Authors: Judith Krantz
“As bad as that?”
“Worse. But
Street Lamps
made a lot of money for me later on.”
“What happened to your money, Vito?”
“Whenever I had it, I spent it, living well and having a marvelous time. For my sins, I have often invested in my own pictures—unfortunately, they were often the ones that didn’t make money. I don’t regret a penny—I’ll just make more.” There was no way to doubt him, Billy thought, no way at all.
After the film, Vito took Billy to a late supper at the Moulin de Mougins, which is given three stars in the
Guide Michelin
.
“The food will be simply awful, so don’t expect much,” he warned her cheerfully. “During Festival time the chefs lose all their ability, the waiters become more surly than ever, the headwaiters look as if they would like to refuse your tips, though they never go that far, and even good wine turns to vinegar.”
“Why on earth?”
“I don’t think they approve of movie people.”
As Vito drove her back to the hotel, Billy found herself wanting badly to know when she would see him again. Since he didn’t say anything, she finally ventured a question.
“Would you like to come out here for lunch tomorrow?”

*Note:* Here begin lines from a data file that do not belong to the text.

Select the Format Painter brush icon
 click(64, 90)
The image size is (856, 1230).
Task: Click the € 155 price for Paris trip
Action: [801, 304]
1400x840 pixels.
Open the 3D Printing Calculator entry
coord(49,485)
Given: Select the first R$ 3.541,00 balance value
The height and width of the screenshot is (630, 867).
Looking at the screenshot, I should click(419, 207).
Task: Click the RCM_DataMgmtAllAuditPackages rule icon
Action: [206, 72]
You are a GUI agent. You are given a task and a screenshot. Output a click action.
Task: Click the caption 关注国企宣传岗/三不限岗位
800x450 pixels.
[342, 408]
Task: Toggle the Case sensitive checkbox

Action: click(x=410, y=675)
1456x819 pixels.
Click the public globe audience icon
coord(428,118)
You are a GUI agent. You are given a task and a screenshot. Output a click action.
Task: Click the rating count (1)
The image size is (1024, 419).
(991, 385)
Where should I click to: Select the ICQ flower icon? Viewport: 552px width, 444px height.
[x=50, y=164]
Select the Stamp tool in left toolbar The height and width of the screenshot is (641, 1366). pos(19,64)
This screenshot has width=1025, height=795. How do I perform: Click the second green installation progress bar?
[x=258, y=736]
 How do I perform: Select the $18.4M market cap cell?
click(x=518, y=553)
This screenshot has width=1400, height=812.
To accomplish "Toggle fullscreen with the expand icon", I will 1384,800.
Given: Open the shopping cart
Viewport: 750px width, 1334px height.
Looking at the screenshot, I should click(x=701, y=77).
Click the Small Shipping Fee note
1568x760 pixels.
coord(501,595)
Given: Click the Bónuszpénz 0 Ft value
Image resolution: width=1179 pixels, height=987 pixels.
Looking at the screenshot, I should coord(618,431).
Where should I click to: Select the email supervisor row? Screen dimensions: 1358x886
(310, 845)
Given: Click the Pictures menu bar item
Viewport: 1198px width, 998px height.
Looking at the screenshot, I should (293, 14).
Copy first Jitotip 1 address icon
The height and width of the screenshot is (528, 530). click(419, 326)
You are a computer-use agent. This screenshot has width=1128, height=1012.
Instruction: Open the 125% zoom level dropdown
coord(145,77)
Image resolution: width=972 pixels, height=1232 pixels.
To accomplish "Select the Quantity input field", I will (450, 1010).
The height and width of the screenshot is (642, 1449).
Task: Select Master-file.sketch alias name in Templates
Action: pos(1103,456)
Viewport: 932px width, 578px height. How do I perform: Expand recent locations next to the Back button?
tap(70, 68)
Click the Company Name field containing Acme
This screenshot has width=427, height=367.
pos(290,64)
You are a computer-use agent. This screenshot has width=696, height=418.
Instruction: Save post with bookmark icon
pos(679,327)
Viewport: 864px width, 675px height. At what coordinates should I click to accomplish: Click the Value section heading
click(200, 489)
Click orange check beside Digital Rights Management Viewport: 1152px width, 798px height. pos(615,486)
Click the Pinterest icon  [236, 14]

“Sorry, but I’m going to be busy all day. Two men are arriving here tomorrow and I have to see both of them.”
“Oh.” Billy couldn’t remember a time in her adult life when anyone had refused one of her lunch or dinner invitations. Not since she had married Ellis Ikehorn, and that was fourteen years ago.
“Well, what about the day after?”
“That depends. If I see both of those men tomorrow, I think I can make it. But I won’t come here. Susan might join us. She reminds me of the headwaiter at the Moulin de Mougins. I’ll take you to the Colombe d’Or. I’ll call tomorrow night to let you know if it’s on or off.” He took it entirely for granted that she wouldn’t make any other plans in the meanwhile, she thought wrathfully. Nor would she. Fucking conquistador! That knowledge made her even more angry.
“I may not be here,” she lied.
“Que sera, sera
, as they say in the old country.”
“Balls. That song was written for
The Man Who Knew Too Much.”
“My God! A Doris Day fan!”
“As it happens, yes,” she said, caught out.
“Ha! One more thing we have in common. Goodnight, Billy.”
“Curt?”
“Oh, shit, Sue, I was almost asleep.”
“I’m worried about Billy.”
“What now, for Christ’s sake?”
“She’s spending almost all of her time with Vito Orsini. I haven’t laid eyes on her for the last week except when she flies in to change for dinner.”
“So what?”
“How can you be so dense? He’s after her money, of course.”
“So what?”
“Curt!”
“Sue, you’re acting like a nervous mother. Billy’s old enough to watch out for herself. She needs a good fuck. That’s probably all there is to it. And who wouldn’t be after her money?”
“You’re revoltingly crass. I should have known better than to marry anyone from Bayonne, New Jersey. Mother warned me.”
“I think you’re the one who needs a good fuck. Good luck. Goodnight, Sue.”
“Vito?”
“Yes, darling?” They were lying naked, in tousled splendor, in Vito’s bed at the Majestic. Billy could feel her heart expanding. It was as if a small, dry, pale paper flower had been dropped in a bowl of red wine and allowed to soak up as much of the intoxicating liquid as it could hold, until it turned into a great, round, red poppy, moist with morning dew. She was feline and slumberous with direct, most excellent sex.
“Vito, will you please marry me?”
“No, darling, unfortunately no.”
“But why not!”
“You have too much money.”
“I just knew you’d say that. It’s absolutely, totally ridiculous!”
“Not to an Italian.”
“You’re an American, damn you.”
“But I’ve got Italian ideas, Italian pride. I’d have to be master in my own house. How would that be possible? Even if we signed twenty prenuptial agreements that I would never touch your money, we’d still be living in the style to which you’re accustomed, on your money.”
“Vito—I can’t
stand
not having you!”
“ ‘Having me’—darling Billy, you even think in the wrong terms. I do love you, which is my problem, not yours, but I don’t think of myself as someone you can
acquire.”
“Why do you put me in the wrong?”
“Because you are. Turn over and kiss me. What are you waiting for? That’s better. Much better. You don’t have to stop.”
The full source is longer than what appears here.